**Aim of the exercise**
Search the records for "Expand" and copy each line that holds it.

━━ Data listing ━━

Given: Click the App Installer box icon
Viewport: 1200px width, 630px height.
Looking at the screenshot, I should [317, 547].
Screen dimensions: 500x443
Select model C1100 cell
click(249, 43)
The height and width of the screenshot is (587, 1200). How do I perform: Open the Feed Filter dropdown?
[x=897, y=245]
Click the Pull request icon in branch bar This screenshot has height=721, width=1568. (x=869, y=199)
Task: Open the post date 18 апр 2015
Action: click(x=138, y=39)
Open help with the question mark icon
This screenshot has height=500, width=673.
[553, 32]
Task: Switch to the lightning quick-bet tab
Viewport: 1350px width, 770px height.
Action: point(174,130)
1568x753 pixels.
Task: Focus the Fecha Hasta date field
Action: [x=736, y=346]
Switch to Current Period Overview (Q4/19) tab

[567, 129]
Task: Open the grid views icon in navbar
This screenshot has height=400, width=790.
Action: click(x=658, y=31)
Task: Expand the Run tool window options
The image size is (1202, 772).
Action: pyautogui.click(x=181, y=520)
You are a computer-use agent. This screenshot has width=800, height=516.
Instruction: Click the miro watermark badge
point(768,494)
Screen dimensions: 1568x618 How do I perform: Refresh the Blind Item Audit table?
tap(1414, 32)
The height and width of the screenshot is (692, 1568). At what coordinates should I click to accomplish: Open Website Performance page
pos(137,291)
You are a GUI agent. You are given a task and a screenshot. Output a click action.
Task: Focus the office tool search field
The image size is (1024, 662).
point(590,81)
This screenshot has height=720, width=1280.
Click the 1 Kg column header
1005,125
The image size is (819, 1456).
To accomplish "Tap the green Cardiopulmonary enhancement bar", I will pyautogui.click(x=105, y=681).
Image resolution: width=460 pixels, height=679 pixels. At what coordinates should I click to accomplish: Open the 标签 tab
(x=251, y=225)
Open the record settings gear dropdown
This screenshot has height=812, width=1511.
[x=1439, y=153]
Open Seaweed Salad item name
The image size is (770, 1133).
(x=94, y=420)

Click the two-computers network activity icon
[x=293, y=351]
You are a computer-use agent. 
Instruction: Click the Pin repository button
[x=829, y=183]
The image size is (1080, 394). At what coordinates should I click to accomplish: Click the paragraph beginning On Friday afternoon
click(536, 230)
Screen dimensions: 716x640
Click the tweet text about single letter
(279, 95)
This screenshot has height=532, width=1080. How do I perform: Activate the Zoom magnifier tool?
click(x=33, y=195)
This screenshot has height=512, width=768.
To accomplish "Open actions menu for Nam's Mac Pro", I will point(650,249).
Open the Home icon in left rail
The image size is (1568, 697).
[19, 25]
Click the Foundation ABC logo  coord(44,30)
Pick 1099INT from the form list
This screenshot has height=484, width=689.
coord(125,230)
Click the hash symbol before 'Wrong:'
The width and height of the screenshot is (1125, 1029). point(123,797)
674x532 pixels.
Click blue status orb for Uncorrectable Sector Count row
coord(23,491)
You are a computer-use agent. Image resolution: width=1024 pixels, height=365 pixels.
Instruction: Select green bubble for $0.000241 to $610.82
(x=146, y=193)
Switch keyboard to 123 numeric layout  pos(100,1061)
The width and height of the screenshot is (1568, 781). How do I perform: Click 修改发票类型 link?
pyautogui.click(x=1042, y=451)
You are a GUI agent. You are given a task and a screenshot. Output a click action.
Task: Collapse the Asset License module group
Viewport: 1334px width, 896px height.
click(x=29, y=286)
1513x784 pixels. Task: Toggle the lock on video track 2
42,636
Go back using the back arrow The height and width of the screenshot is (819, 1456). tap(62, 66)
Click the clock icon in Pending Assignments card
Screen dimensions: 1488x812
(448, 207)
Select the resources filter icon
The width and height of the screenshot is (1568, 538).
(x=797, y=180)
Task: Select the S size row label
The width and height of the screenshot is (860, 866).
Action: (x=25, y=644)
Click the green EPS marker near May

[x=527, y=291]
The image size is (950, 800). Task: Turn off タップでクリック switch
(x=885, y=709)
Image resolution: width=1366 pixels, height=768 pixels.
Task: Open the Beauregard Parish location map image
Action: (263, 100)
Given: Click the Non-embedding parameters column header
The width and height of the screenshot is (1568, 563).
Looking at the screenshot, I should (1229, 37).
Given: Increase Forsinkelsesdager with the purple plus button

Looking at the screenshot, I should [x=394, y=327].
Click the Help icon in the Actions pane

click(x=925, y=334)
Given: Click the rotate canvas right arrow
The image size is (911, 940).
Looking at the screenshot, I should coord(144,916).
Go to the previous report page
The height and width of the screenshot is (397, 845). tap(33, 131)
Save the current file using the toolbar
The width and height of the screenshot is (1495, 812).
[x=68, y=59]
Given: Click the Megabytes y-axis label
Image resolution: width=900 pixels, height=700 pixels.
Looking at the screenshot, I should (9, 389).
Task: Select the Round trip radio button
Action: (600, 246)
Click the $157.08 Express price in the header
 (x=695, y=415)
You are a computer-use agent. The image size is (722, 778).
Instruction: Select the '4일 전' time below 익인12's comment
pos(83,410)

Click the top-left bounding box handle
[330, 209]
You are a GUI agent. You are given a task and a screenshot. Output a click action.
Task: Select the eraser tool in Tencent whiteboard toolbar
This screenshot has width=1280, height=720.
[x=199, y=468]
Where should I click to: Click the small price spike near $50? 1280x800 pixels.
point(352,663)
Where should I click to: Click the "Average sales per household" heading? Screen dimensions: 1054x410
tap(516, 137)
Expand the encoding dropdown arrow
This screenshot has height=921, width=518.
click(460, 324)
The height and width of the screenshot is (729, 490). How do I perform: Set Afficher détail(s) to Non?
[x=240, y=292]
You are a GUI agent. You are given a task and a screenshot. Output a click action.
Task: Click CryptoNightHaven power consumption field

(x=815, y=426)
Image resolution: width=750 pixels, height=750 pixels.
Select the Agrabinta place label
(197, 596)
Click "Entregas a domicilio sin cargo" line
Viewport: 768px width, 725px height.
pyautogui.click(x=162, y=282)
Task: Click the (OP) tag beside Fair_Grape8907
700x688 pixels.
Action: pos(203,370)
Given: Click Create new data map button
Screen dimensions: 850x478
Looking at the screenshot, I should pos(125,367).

━━━

**Exercise result**
Task: Expand the Run tool window options
Expand the encoding dropdown arrow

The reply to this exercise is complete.